Сказочные аллюзии все время встречаются в его текстах. Когда по его возвращении из Берлина окружающие заметили непатриотическое уныние, которого Печерин, видимо, не мог скрыть, попечитель Бороздин, тот самый, что некогда рекомендовал его Розенкампфу, якобы сказал о нем: «Это одна из тех змей, которых Россия питает на груди своей!». «Тут я окончательно превратился в Змея Горыныча» (РО: 246), – отвлекается Печерин от своего рассказа о вступлении в орден редемптористов, который с нескрываемой неохотой пишет по просьбе Чижова. С замечательным прозрением, хотя и не без иронии, Печерин предсказывает, как в будущем «народное воображение все это преувеличит, разукрасит, превратит в легенду, в сказку: чего же лучше? Гораздо приятнее быть героем в сказке, чем в истории: исторические лица часто изнашиваются, теряют цвет и шерсть, а сказочные герои вечно юны и никогда не умирают» (РО: 169). Шутка шуткой, а жажда бессмертия в памяти русской его не покинула.
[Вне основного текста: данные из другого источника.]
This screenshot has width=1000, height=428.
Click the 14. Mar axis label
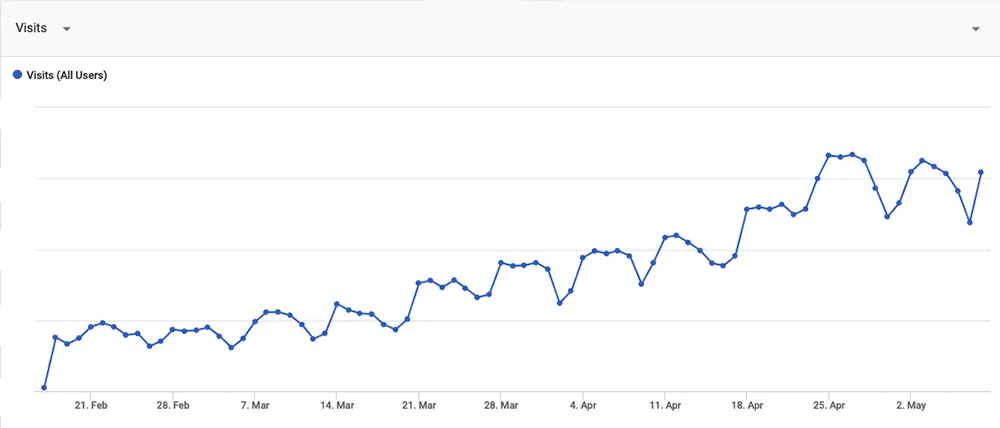point(337,405)
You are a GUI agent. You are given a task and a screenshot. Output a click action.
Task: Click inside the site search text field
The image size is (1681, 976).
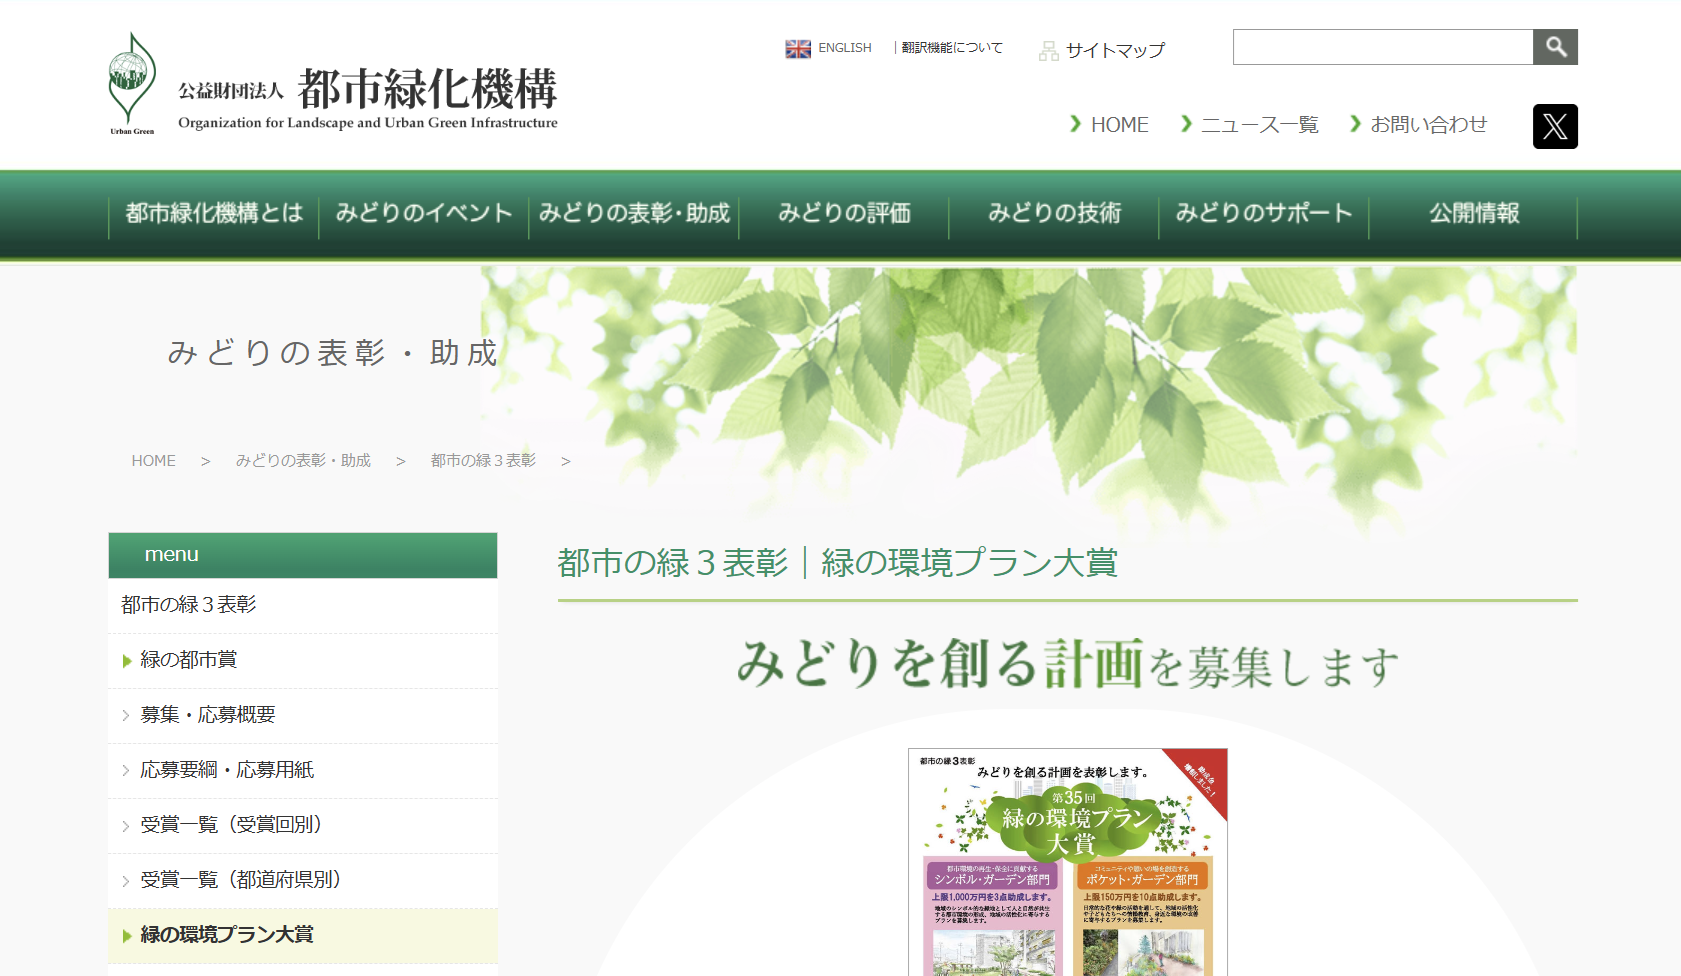tap(1382, 47)
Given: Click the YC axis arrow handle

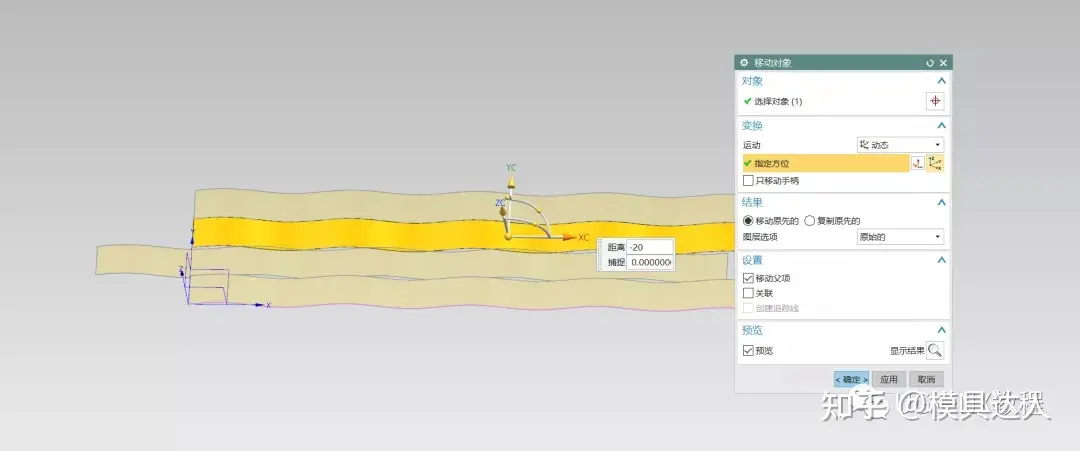Looking at the screenshot, I should click(x=510, y=183).
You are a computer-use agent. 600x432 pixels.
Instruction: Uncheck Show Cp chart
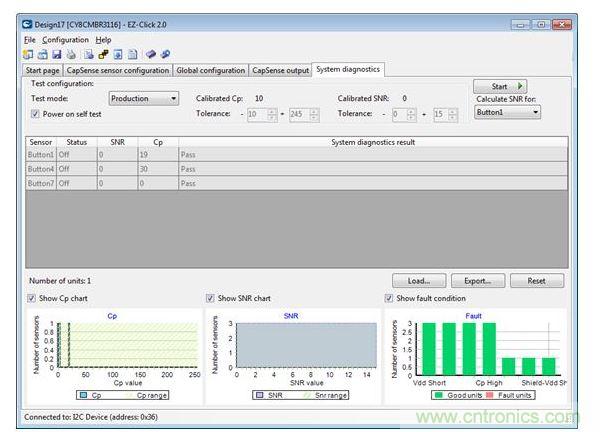(33, 298)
Четырехлетнему периоду между отъездом из России и религиозным обращением Печерин посвятил несколько чрезвычайно ярких отрывков, отправленных в письмах: «Лугано, и как я туда попал», «Из рук вон!», вставки [Цюрих. 1837–1838] и [Цюрих. 1837], «Бегство из Цюриха», «Путешествие в Мец и следующие за тем события» (посланное еще ранее Пояркову), «Путешествие из Меца в Льеж (по нашему Литтих)» и несколько отрывков, описывающих его жизнь в Льеже, где и произошел в нем перелом, приведший его в католическую церковь. Печерин всегда старается избрать тон, соответствующий описываемой эпохе. Поэтому в воспоминаниях детства, отрочества и юности узнается то чувствительная карамзинская нота, то лаконизм поздней прозы Пушкина, то гневные филиппики, напоминающие Радищева, и по-шиллеровски горячие обращения к сочувственному пониманию читателя. Сперва можно даже подумать, что за годы, прожитые вдали от России, русский язык Печерина как-то застыл во времени отъезда. Но отрывки, рассказывающие о первых шагах за границей, написанные в те же годы, в конце шестидесятых – начале семидесятых, уже свободны от духа стилизации, язык его делается более современным. Переписка с Чижовым превращается в замену интеллектуального общения, которого Печерин почти совсем лишен в Ирландии. Именно Чижову он адресует объяснение своего обдуманного решения оставить Россию.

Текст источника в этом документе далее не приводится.